Claude & Camille

Written by Stephanie Cowell
Review by Lisa Ann Verge

In Claude & Camille, Stephanie Cowell has penned a sentimental portrait of the relationship between the struggling young artist, Monet, and his first wife, Camille Doncieux.

Though Monet had glimpsed Camille as a child, it isn’t until a chance encounter in her uncle’s bookshop that the artist and his muse finally meet. Smitten, he asks that she pose for him—a scandalous act for a proper bourgeois girl—but Camille is at the dangerous age of eighteen, and she agrees. Because of Monet’s poverty, Camille’s disapproving parents, and the existence of a proper fiancé, their courtship is difficult, even after Monet receives acclaim for “The Woman in the Green Dress,” a portrait of Camille accepted into the famous Salon of French Artists. Despite these obstacles, Camille commits to the artist. She is soon pregnant; a difficult situation given that Monet’s critical acclaim has not brought financial rewards. So begins a sad cycle of financial success and absolute penury, as the childlike Camille slowly realizes what she has given up by marrying Monet, and Monet struggles to keep her happy while trying to make a living through his art.

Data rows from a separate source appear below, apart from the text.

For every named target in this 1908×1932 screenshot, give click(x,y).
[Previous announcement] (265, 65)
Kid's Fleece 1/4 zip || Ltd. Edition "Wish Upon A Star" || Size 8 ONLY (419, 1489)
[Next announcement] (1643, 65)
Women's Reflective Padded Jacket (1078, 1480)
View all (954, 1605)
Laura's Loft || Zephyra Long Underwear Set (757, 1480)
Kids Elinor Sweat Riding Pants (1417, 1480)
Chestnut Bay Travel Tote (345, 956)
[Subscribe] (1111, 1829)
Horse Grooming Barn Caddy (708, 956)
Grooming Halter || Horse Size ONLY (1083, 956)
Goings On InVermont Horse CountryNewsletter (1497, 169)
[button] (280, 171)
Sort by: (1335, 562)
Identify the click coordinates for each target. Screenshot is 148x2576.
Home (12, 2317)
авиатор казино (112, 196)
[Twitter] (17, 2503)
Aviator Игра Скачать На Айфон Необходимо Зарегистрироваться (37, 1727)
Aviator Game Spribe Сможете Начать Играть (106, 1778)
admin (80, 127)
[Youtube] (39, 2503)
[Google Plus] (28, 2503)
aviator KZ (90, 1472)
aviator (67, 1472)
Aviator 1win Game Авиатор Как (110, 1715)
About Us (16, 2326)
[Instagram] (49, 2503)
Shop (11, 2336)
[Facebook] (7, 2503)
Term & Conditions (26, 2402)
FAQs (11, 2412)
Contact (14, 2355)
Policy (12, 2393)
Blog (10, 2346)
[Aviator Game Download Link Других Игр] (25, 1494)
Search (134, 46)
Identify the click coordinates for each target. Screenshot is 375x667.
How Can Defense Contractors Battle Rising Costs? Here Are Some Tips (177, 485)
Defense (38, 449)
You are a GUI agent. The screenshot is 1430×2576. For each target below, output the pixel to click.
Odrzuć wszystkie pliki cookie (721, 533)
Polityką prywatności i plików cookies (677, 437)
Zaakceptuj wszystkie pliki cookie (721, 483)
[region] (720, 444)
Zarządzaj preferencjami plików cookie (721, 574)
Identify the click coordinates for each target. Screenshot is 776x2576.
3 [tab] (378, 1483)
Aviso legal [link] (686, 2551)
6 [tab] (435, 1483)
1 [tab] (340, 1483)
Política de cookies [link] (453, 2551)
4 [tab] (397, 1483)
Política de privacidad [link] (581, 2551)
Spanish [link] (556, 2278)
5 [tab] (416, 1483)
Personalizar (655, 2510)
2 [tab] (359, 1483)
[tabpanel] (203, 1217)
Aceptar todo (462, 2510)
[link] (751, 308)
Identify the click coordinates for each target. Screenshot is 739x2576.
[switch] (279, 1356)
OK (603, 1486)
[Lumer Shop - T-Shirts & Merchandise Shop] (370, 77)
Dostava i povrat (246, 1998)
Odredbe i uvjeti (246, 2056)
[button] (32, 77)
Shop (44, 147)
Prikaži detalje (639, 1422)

It’s difficult to write with rising narrative interest the quotidian ups and downs of a romantic relationship, so it is not surprising that, in parts, the strain shows. So, however, does Ms. Cowell’s passion for her subject, best revealed in her lively depiction of the young impressionist painters—Monet, Pissarro, Manet, Renoir—struggling to make their mark in a glorious Bohemian Paris.